Sunday, June 6, 2010

TREK... H - E - L - P!!

I'll be right up front with this - this is a Help Wanted Ad - to anyone who works for Trek or knows anyone who works for Trek - or anyone who loves Trek bikes and cares. Chris needs your HELP.

I have a friend named Chris Lash, nice enough guy for an engineer-type, which means he can get pretty geeky about the design, maintenance and functioning of his bike. He owns a Trek Madone 5 series, nice looking bike - however - IT BREAKS! More than it should. Apparently Trek has built a really nice velo machine only to design a rather odd seat post with two cheap little bolts that break - rendering your ride (Chris' ride actually) worthless. Trek person (wanted in paragraph 1) let me walk you through last Saturday's ride.

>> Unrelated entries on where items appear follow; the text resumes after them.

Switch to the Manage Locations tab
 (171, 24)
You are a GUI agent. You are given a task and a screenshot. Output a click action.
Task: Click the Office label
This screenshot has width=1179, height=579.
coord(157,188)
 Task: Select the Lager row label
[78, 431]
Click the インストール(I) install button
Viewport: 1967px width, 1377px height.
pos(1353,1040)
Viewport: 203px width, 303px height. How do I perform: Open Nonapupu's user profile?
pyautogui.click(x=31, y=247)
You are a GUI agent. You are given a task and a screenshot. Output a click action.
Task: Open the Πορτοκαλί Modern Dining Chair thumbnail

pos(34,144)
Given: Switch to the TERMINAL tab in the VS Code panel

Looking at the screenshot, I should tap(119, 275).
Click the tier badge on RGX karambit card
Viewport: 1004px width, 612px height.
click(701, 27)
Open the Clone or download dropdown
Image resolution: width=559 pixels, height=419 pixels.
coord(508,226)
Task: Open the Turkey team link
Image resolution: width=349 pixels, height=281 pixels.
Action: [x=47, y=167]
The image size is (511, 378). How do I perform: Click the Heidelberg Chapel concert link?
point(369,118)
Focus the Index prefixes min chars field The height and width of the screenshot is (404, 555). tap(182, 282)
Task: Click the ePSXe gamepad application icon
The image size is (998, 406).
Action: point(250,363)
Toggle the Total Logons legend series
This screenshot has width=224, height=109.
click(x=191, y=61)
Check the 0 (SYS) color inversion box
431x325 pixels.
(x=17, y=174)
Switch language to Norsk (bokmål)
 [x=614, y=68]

Below is Chris and us pedaling along happily midway through a 100 mile, 8,000 vertical foot sunny day near The Dalles, Oregon. We're on the climb up 5 Mile Road - yes, 1.5 miles of hard pack dirt, part of the Cherry Blossom Stage Race.

And then the Trek Saga returns - his seat post broke (yes, this is not the first time Mr. Trek, just a few weeks ago it happened at the start of the Lost Coast Century... yes, that's in California, and no, we don't live there. Chris had driven 600 miles to participate and the seat post broke!). Sort of similar scene to that of George Hincapie's snapping handlebars on sector 10 in Mons en Pevele, in Paris-Roubaix, only difference is no broken collarbone - arses, at least Chris', are a bit more durable I guess. Your ads say, "Greatness Is Built Into Our DNA", well, you need to build better bolts and seat-clamps in there so DNA doesn't end up on the ground.
Below: This is what a Trek Madone without a seat post lying broken in the grass looks like - not pretty - nor were the words that followed it there. Yes, one was a four-letter exclamation, but trust me it wasn't TREK.

Below: After a mouthful of well chosen expletives - Chris seems to know more and more varied uses than your average cyclist which makes all of us who ride with him sense he may have been a golfer or auto-mechanic in a former day - he calls his wife (who is also a Trek owner and cycling in a nearby valley) to please come and fetch his arse, because it is no longer in that perfect saddle/arse harmony for which every cyclist urns.

So you see Trek person, whom ever you might be, Chris needs your help, before he starts public cursing and spreading factual and rightful displays of anger about your product and its designers. Maybe look at it this way, if this were Lance, he would have killed you by now.